Alors que les trois religions monothéistes — judaïsme, christianisme et islam — condamnent unanimement l’euthanasie, la situation est plutôt différente si l’on plonge dans les profondeurs mythologiques et culturelles des peuples préchrétiens d’Europe. Celtes, Germains, Grecs ou encore Romains avaient une approche bien plus diverse, souvent brutale, parfois poétique, de la mort choisie ou imposée. À l’heure où le débat français sur l’euthanasie (poliment appelée « aide à mourir », les mots étant de plus en plus dévoyés) fracture les consciences, il est éclairant de se pencher sur les représentations anciennes de la « bonne mort » dans les sociétés européennes païennes.
L’Ättestupa scandinave : mythe ou mémoire d’un monde rude ?
L’image est saisissante : un vieil homme debout sur une falaise, acclamé par les siens, qui saute dans le vide pour ne pas être un fardeau. Ce geste, nommé ättestupa en Suède, fait partie des mythes nordiques les plus tenaces. Pourtant, il n’est probablement qu’une fiction née d’un malentendu littéraire.
La Gautreks saga, unique source ancienne mentionnant le mot, évoque cette pratique de manière légendaire : les anciens, devenus inutiles au clan, s’y jetaient volontairement. Aucun témoignage historique ne confirme une telle coutume, mais son pouvoir symbolique est intact : mourir pour ne pas gêner. La modernité l’a récupérée pour dénoncer la précarité des retraités — preuve que ce vieux mythe a encore du mordant.
Les Grecs : entre hédonisme, euthanasie choisie et rejet des inutiles
Les Grecs anciens, eux, avaient une vision bien plus structurée de la fin de vie. La « euthanasia » (εὐθανασία) désignait originellement une mort paisible, acceptée, survenant naturellement ou facilitée par les dieux. Dans les îles bénies des Hyperboréens, disait-on, les anciens se jetaient en mer quand leur temps était venu. Polybe louait cette mort douce comme le couronnement d’une vie vertueuse.

=-=-=-=-=

→ Exercice A: D'après le texte fourni, quelle est l'unique source ancienne qui mentionne le mot ättestupa ?

=-=-=-=-=

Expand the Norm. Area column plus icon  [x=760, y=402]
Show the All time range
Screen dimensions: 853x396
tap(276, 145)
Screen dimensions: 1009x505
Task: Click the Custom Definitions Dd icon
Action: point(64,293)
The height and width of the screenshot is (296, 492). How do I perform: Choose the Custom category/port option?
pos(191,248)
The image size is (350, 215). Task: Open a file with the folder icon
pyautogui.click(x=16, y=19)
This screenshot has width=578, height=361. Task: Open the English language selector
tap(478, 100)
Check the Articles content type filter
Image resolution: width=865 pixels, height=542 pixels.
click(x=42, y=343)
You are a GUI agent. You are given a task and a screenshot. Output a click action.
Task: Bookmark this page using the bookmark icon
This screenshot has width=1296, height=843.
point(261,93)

=-=-=-=-=

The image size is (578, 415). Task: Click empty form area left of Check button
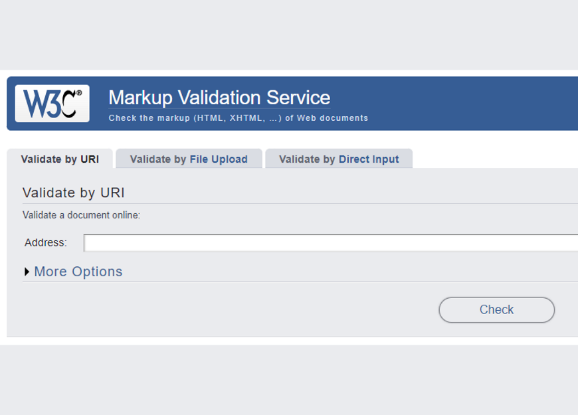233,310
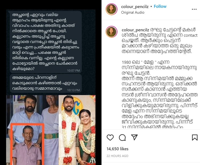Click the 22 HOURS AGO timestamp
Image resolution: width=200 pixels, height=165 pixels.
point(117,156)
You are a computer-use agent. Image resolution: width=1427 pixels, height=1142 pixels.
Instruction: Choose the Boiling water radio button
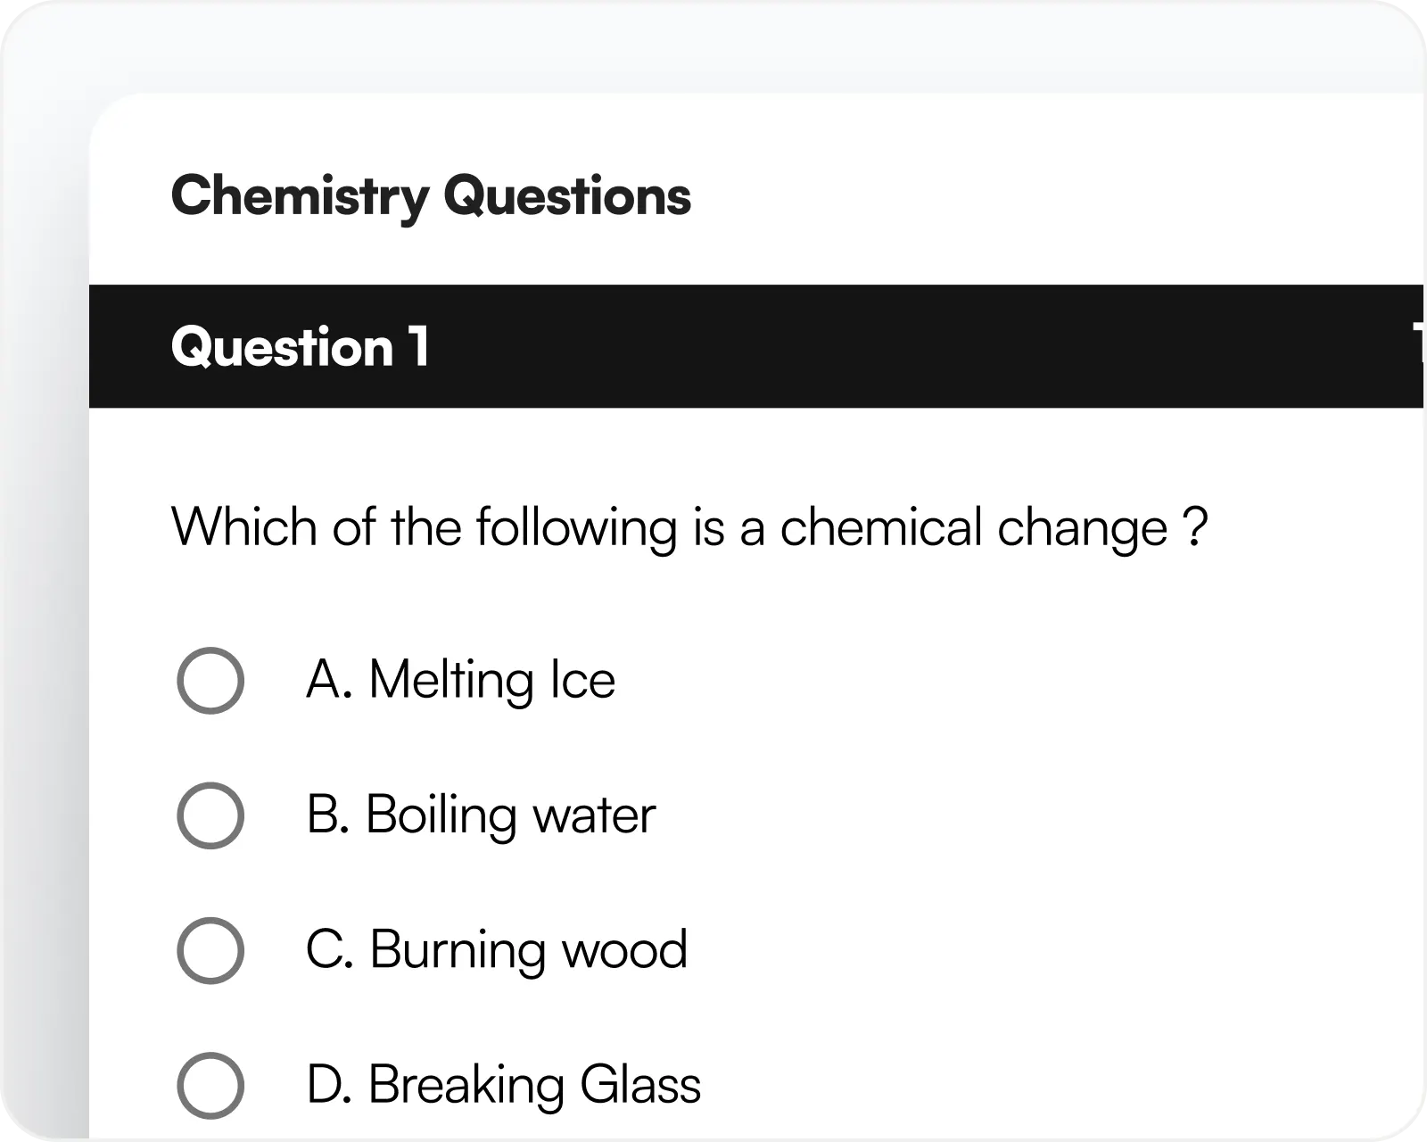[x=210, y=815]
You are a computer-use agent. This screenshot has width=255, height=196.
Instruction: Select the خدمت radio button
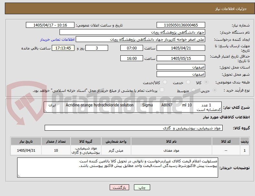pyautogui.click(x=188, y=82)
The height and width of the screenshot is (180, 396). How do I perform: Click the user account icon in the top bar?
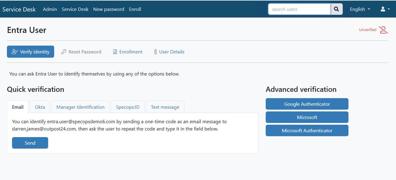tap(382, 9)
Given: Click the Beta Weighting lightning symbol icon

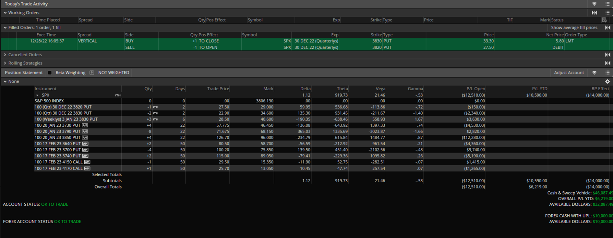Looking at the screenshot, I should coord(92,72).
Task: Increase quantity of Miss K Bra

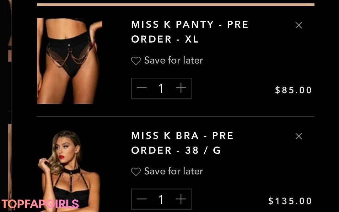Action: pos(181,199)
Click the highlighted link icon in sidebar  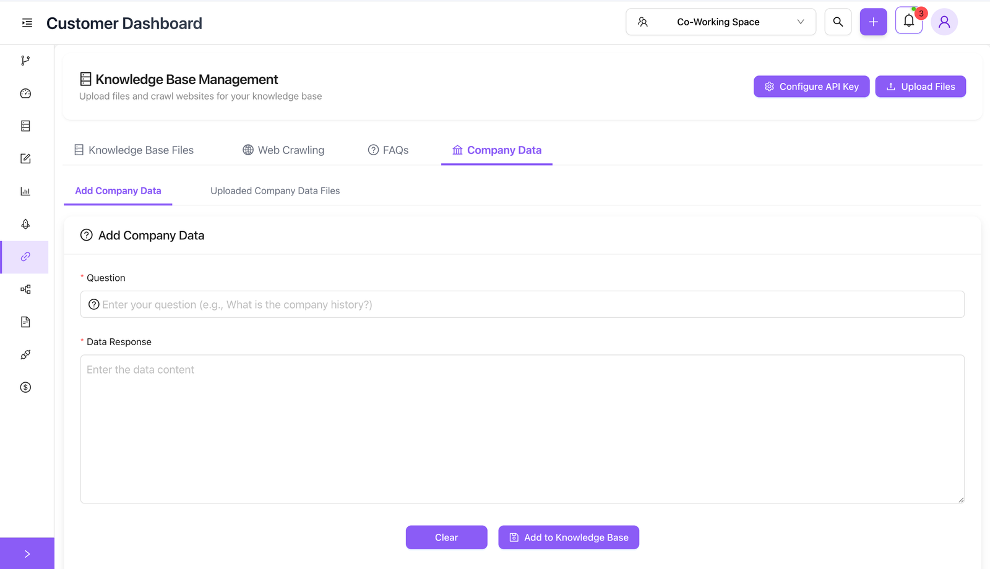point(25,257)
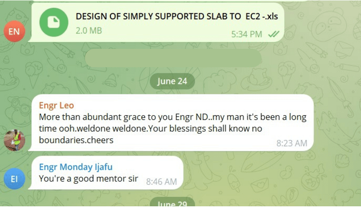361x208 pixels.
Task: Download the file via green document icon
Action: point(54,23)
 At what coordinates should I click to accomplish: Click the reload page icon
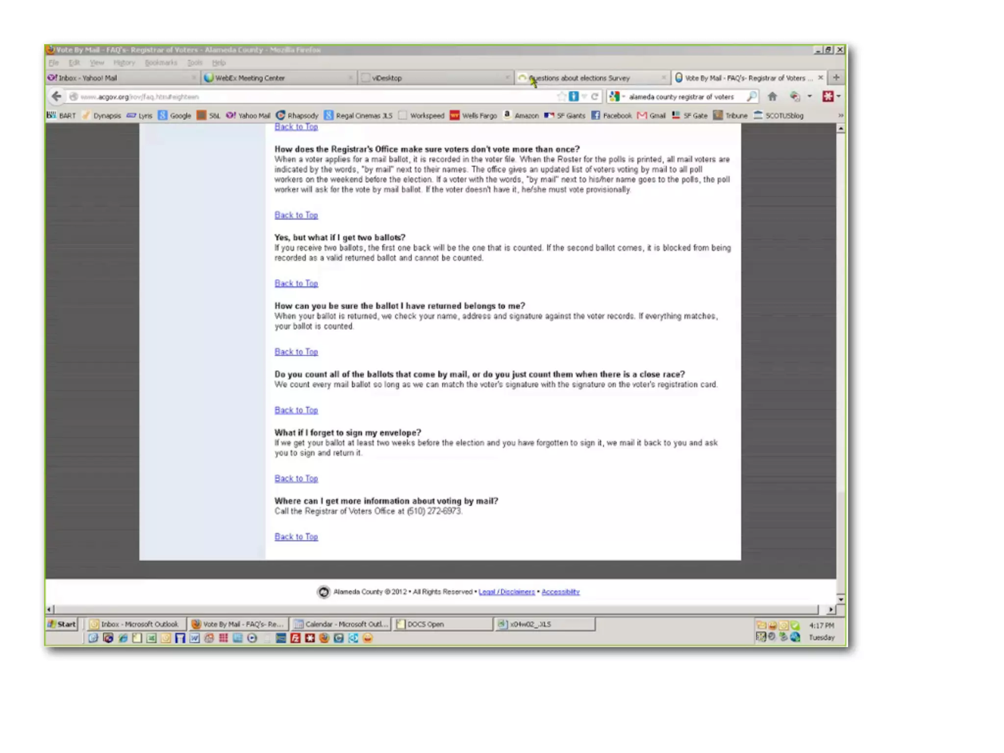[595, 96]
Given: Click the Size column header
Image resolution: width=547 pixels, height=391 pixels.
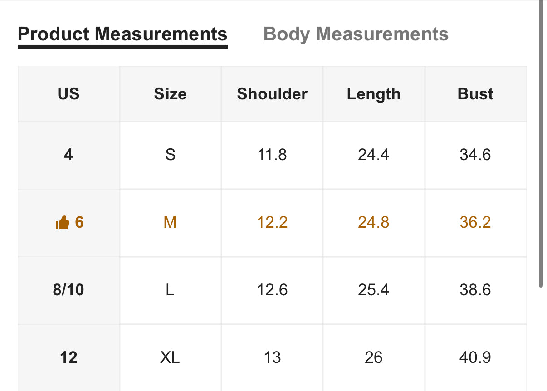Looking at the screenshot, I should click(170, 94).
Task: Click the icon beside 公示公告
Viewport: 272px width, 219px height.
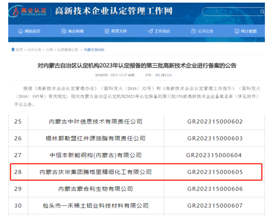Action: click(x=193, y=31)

=-=-=-=-=

→ Exercice B: Convertissez en liste JSON de chaînes les lignes de données ci-dessus, en partant de la ligne contenant « Expand the Norm. » et en allant jusqu'à la ligne contenant « point(261,93) » incluse. Mettez une chaîne par ligne et omettez les lignes vides.

→ Réponse correcte A: La Gautreks saga.

→ Réponse correcte B:
[
  "Expand the Norm. Area column plus icon  [x=760, y=402]",
  "Show the All time range",
  "Screen dimensions: 853x396",
  "tap(276, 145)",
  "Screen dimensions: 1009x505",
  "Task: Click the Custom Definitions Dd icon",
  "Action: point(64,293)",
  "The height and width of the screenshot is (296, 492). How do I perform: Choose the Custom category/port option?",
  "pos(191,248)",
  "The image size is (350, 215). Task: Open a file with the folder icon",
  "pyautogui.click(x=16, y=19)",
  "This screenshot has width=578, height=361. Task: Open the English language selector",
  "tap(478, 100)",
  "Check the Articles content type filter",
  "Image resolution: width=865 pixels, height=542 pixels.",
  "click(x=42, y=343)",
  "You are a GUI agent. You are given a task and a screenshot. Output a click action.",
  "Task: Bookmark this page using the bookmark icon",
  "This screenshot has width=1296, height=843.",
  "point(261,93)"
]